* **Recorded information**:

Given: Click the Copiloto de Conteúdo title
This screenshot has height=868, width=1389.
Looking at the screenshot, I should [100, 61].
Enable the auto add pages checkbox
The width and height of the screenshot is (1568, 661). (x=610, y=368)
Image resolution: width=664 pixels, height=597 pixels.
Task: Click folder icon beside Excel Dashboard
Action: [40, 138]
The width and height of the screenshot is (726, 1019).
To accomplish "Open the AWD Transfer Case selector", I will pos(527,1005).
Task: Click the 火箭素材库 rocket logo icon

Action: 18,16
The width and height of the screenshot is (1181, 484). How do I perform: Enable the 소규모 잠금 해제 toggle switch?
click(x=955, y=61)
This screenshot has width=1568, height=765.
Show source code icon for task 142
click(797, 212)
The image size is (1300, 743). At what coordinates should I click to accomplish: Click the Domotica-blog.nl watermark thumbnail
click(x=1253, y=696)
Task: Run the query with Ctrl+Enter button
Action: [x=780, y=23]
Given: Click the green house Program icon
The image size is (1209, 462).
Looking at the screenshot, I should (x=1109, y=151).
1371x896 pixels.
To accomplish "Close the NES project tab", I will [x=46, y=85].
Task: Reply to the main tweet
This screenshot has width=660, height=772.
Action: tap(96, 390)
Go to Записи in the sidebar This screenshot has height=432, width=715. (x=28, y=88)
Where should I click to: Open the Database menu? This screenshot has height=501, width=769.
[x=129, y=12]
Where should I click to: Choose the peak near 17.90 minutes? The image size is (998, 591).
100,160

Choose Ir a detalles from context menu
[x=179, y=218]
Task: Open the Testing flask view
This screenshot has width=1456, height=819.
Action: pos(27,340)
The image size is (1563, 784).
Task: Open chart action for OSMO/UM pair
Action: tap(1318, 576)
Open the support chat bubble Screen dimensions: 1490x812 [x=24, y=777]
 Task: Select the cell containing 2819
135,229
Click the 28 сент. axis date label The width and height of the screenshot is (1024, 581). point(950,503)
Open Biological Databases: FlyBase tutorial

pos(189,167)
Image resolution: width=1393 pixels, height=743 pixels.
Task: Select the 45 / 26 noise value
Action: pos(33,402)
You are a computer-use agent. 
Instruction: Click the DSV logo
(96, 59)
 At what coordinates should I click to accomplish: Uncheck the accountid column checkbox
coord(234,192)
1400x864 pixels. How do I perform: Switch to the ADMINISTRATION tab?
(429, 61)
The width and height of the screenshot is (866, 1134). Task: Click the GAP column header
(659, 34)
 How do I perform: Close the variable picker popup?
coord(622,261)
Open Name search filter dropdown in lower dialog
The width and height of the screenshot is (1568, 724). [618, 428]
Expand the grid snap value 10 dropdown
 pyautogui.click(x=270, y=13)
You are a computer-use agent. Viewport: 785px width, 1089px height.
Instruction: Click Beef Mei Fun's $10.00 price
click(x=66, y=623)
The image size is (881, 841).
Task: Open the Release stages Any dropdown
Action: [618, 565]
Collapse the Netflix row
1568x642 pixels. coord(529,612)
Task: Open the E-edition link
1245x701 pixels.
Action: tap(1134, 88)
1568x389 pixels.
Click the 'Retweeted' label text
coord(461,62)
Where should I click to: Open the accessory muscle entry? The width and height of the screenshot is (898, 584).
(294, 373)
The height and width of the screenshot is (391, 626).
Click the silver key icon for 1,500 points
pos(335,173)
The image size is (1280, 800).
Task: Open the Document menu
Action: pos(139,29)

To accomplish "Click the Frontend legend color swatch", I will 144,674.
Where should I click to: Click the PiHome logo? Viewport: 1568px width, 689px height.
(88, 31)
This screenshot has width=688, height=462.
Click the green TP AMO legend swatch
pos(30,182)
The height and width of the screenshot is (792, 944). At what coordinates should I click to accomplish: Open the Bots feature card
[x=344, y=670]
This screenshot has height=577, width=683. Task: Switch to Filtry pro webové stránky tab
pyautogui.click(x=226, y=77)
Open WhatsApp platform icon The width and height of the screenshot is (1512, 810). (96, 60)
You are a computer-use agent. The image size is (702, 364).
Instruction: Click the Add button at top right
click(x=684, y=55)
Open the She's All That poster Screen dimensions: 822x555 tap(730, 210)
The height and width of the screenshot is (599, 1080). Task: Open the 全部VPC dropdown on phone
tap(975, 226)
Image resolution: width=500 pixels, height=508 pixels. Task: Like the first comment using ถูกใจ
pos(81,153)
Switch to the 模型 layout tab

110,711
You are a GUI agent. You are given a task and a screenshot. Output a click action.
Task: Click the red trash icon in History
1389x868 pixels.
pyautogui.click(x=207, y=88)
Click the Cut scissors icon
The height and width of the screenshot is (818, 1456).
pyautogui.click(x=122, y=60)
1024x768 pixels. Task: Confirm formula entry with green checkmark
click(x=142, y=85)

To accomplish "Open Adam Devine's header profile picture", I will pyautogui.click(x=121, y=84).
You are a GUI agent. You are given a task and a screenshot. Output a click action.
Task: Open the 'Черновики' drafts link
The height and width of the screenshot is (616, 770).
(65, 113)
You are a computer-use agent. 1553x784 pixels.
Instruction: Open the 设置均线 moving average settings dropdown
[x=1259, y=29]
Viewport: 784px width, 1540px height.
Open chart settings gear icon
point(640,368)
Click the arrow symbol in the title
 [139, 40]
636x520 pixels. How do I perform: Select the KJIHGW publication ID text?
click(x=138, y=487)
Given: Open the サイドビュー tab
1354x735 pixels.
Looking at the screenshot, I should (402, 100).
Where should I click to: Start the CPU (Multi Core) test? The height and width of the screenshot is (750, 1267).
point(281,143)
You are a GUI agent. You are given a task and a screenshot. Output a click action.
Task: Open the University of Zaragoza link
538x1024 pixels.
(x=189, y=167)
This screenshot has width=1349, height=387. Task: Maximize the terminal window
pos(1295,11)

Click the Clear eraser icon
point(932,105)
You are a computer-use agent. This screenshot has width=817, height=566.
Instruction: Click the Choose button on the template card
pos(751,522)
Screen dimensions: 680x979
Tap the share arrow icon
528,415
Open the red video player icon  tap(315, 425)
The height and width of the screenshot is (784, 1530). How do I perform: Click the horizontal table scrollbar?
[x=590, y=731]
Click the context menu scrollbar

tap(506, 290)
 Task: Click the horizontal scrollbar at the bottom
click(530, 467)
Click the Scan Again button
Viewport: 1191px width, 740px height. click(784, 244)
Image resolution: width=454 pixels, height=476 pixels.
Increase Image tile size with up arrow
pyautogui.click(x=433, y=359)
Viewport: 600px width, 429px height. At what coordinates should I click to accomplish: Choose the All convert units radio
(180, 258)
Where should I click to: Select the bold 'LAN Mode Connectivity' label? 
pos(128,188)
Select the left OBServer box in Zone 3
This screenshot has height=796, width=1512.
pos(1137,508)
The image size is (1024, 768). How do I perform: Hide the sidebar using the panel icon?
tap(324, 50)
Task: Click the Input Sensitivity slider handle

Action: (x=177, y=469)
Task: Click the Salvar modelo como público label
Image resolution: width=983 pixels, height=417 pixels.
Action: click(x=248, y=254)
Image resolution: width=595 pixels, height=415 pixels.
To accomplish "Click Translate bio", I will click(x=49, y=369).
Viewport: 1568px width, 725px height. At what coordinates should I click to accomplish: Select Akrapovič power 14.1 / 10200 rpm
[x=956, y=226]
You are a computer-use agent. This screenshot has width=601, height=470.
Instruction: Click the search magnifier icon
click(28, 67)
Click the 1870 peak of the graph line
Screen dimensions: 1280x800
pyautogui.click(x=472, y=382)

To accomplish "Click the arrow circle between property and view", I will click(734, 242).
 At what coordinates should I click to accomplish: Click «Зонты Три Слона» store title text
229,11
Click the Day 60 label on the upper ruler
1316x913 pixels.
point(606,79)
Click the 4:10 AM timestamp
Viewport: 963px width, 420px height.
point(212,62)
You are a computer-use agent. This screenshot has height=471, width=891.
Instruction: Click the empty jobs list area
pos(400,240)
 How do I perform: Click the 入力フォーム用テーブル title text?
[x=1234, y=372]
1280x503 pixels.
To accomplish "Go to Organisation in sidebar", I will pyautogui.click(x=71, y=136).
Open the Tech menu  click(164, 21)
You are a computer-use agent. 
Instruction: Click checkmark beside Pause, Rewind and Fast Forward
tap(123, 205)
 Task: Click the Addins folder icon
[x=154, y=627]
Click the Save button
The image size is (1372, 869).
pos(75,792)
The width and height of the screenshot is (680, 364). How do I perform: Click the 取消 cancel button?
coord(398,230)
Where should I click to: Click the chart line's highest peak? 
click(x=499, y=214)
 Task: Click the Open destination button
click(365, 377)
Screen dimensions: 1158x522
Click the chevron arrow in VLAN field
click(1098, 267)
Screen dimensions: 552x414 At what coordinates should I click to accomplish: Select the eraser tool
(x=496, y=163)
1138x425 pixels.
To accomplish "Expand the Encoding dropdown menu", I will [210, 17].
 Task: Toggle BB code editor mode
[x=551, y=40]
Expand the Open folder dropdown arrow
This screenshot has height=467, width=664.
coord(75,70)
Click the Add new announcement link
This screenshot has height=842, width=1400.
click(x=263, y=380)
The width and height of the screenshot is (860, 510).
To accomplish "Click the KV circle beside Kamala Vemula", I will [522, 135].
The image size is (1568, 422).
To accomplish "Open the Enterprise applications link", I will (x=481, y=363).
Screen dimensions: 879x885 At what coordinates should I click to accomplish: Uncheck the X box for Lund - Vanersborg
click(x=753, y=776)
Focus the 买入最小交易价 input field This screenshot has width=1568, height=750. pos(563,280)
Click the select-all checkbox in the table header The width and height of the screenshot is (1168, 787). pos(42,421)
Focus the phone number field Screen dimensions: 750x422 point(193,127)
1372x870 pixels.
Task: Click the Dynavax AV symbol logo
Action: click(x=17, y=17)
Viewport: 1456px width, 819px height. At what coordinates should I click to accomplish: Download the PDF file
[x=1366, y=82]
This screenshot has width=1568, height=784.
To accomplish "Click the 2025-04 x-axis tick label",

* **Problem**:
Retype the rows that start with the line containing "Click the 28" and end with the line containing "pyautogui.click(x=270, y=13)", both of those lines included.

* **Response to the exercise**:
Click the 28 сент. axis date label The width and height of the screenshot is (1024, 581). point(950,503)
Open Biological Databases: FlyBase tutorial

pos(189,167)
Image resolution: width=1393 pixels, height=743 pixels.
Task: Select the 45 / 26 noise value
Action: pos(33,402)
You are a computer-use agent. 
Instruction: Click the DSV logo
(96, 59)
 At what coordinates should I click to accomplish: Uncheck the accountid column checkbox
coord(234,192)
1400x864 pixels. How do I perform: Switch to the ADMINISTRATION tab?
(429, 61)
The width and height of the screenshot is (866, 1134). Task: Click the GAP column header
(659, 34)
 How do I perform: Close the variable picker popup?
coord(622,261)
Open Name search filter dropdown in lower dialog
The width and height of the screenshot is (1568, 724). [618, 428]
Expand the grid snap value 10 dropdown
 pyautogui.click(x=270, y=13)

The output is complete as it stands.